L’olio di lino, una meraviglia blu

olio di lino

Ha l’aspetto dell’oro liquido, scorre morbido dal cucchiaio e ha un gusto intenso: si tratta dell’olio di lino, estratto dai semi di una pianta coltivata antichissima. Già i faraoni venivano imbalsamati in bende imbevuto di olio di lino, mentre oggi viene utilizzato per proteggere il legno, come colorante e conservante, nonché nei prodotti cosmetici. Qui vorremmo però porre l’accento sugli aspetti benefici dell’olio.Quando si parla di grasso “buono” e salutare, l’olio di lino è il dominatore incontrastato, in quanto contiene più acido grasso n-3 insaturo della serie omega-3, il cosiddetto acido α-linolenico, di qualsiasi altro olio vegetale. Se spremuto dal seme crudo, se ne ottiene il 70%, il che supera di gran lunga, e a ragione, quelli che sono considerati i fornitori di omega-3 per antonomasia, ossia l’olio di colza (ca. 9%) e il salmone (ca. 4%). Vale perciò la pena di ricordare ciò che numerosi studi scientifici dimostrano: gli acidi α-linolenici sono in grado di influire positivamente sulle infiammazioni, limitare la coagulazione del sangue, allargare i vasi sanguigni, regolare la pressione sanguigna e i grassi ematici, potendo così essere utilizzati in modo preventivo contro trombosi, infarto del miocardio e ictus. Anche la flora intestinale trae vantaggio dalle mucillagini contenute nell’olio di lino.

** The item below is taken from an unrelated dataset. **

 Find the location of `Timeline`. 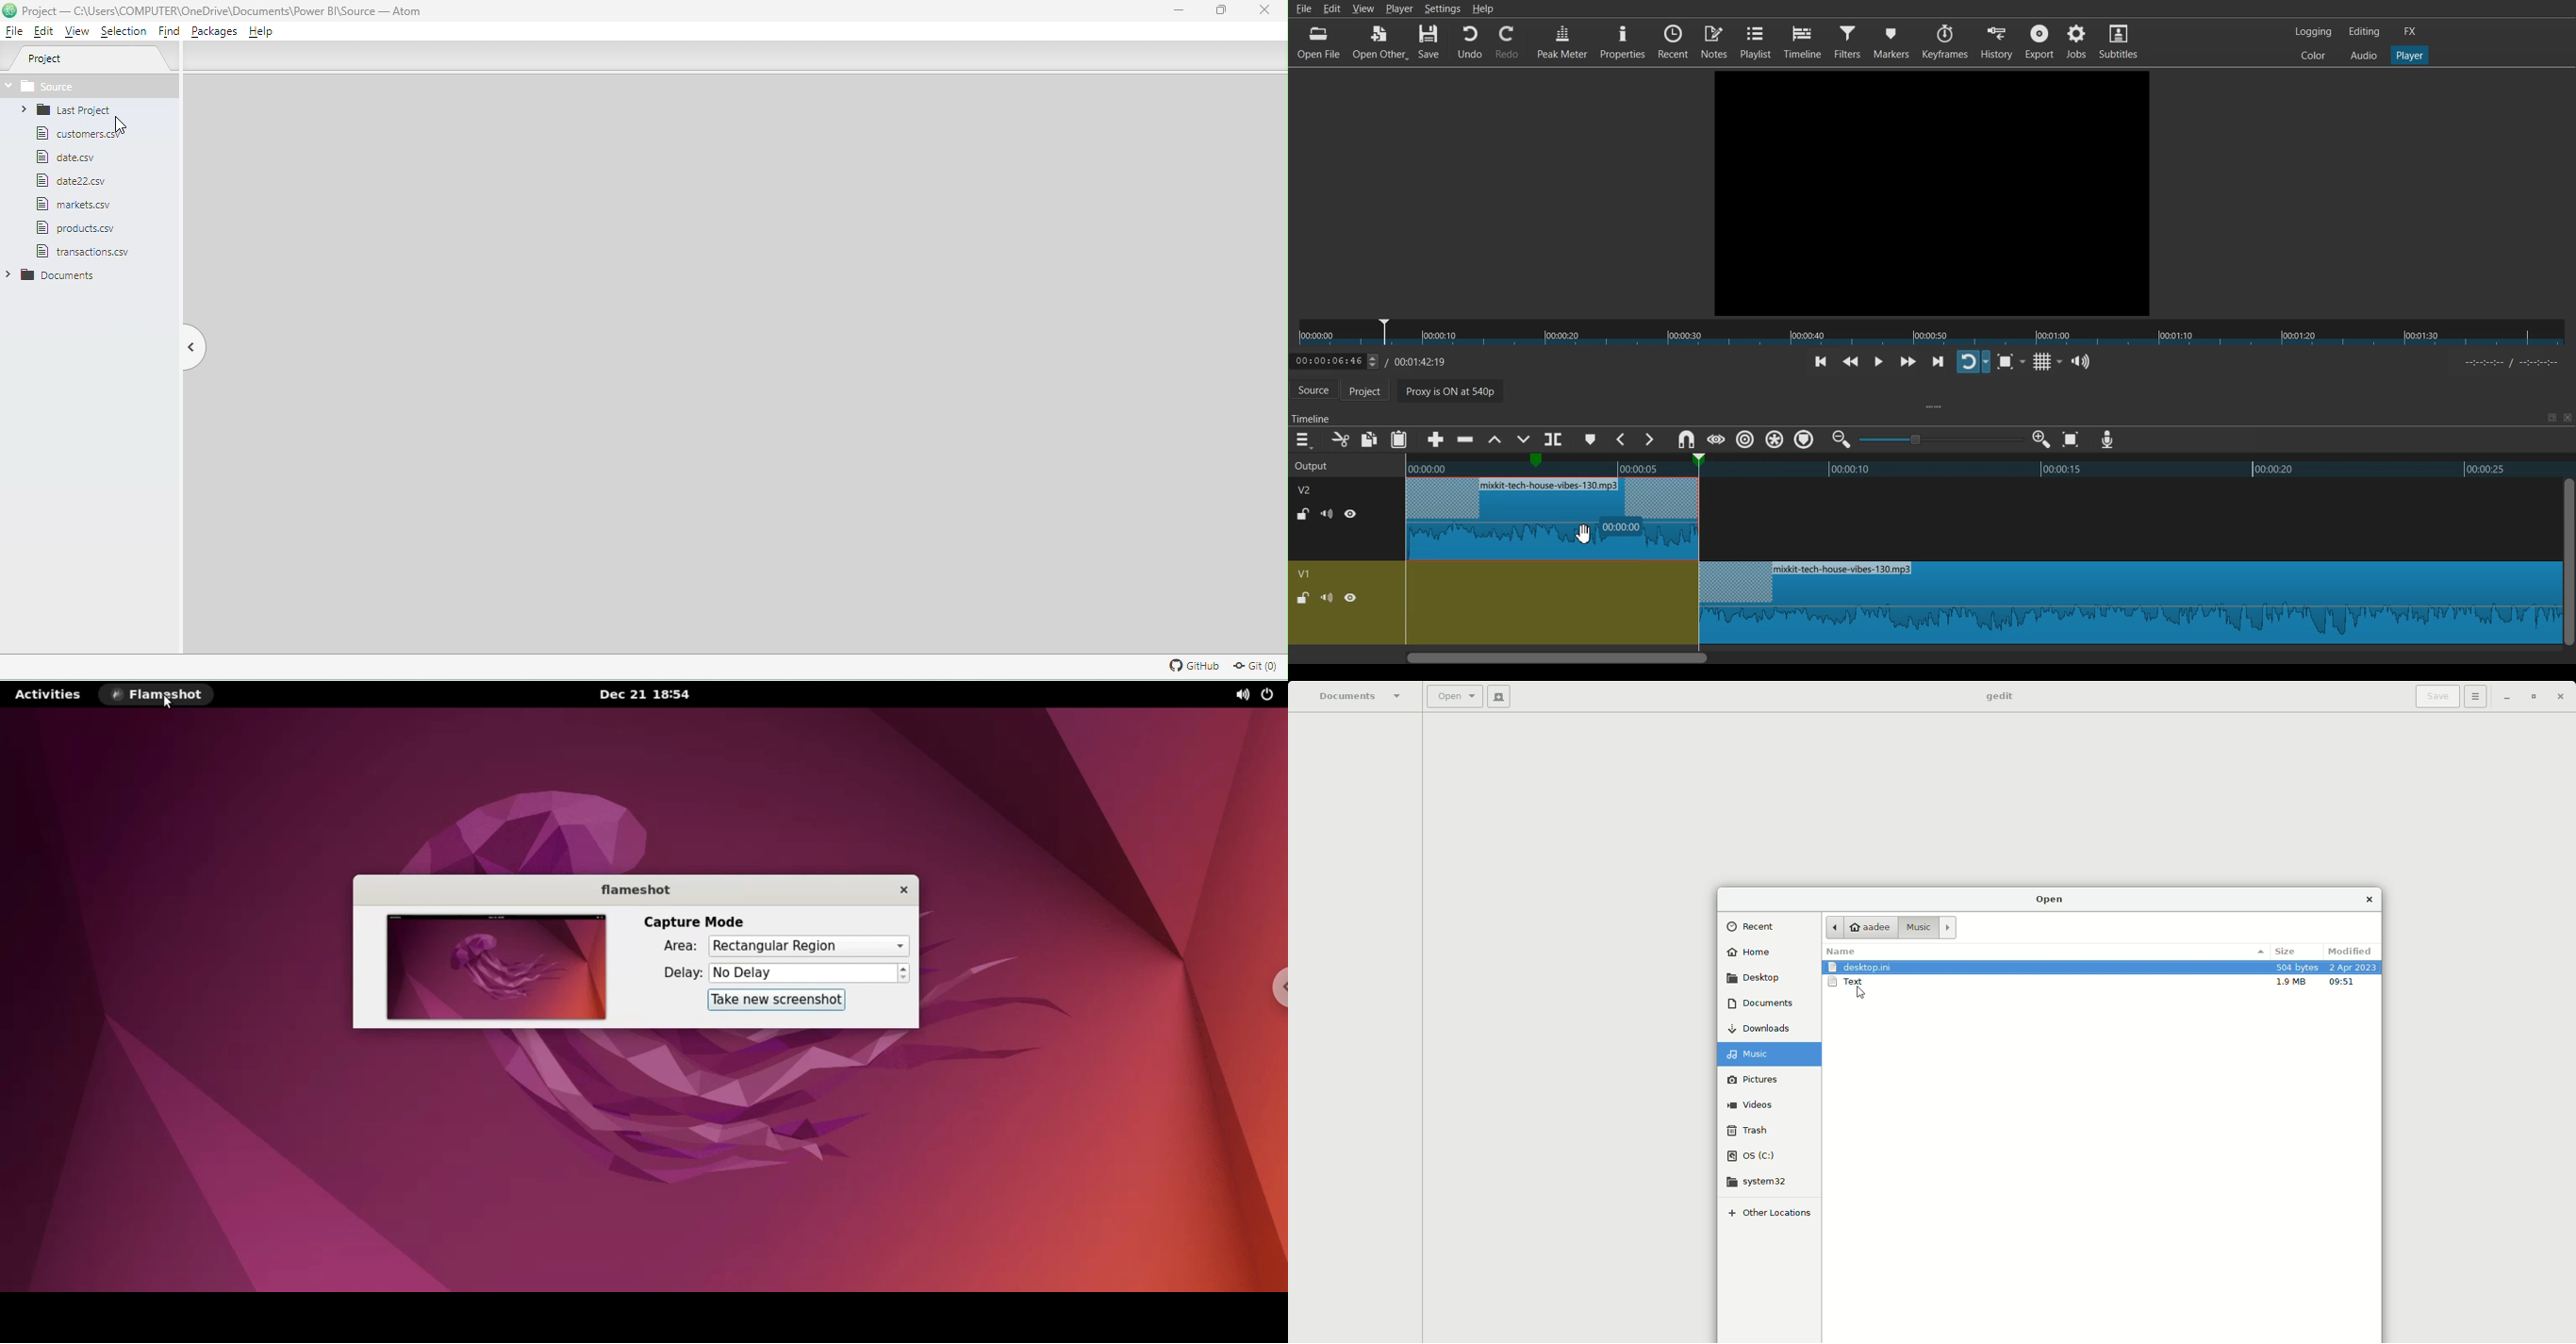

Timeline is located at coordinates (1804, 42).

total-benefitL’olio di lino è utile anche per la psiche, come suggerito da alcuni studi, per cui potrebbe essere impiegato per migliorare stati di depressione o ansia. Tale supposizione si basa sul fatto che un apporto troppo ridotto di omega-3 non pregiudica solo le facoltà mentali, ma può anche condurre ad alterazioni comportamentali, accompagnate da disturbi percettivi ed emotivi. Al contrario dei pesci di mare, dai quali si producono capsule di olio di pesce, l’olio di lino presenta una percentuale decisamente ridotta di tossine. È quindi opportuno preferire olio di lino spremuto da semi crudi di qualità biologica e solo in piccole quantità, poiché si deteriora rapidamente e ha un gusto piacevole solo se fresco. Deve essere conservato per un periodo il più possibile breve in un luogo buio e freddo (l’ideale in questo caso è il frigorifero).

Importante: l’olio di lino non deve essere riscaldato, poiché perderebbe gran parte delle sue sostanze nutritive. Non appena emette un odore di pesce o di rancido non deve più essere consumato, poiché ciò significa che, proprio a causa del suo elevato contenuto di preziosi acidi α-linolenici, si è ossidato. È tuttavia un peccato gettarlo subito via, perché può essere tranquillamente usato, ad esempio, per proteggere il parquet, come citato in precedenza. Una piccola curiosità: in tedesco esiste l’espressione “Fahrt ins Blaue” (letteralmente “viaggio nel blu”, significa fare un viaggio senza una destinazione precisa), che deriva dal fatto che un tempo la coltivazione del lino era molto diffusa e viaggiando si attraversavano campi interi ricoperti dai fiori blu delle piante di lino.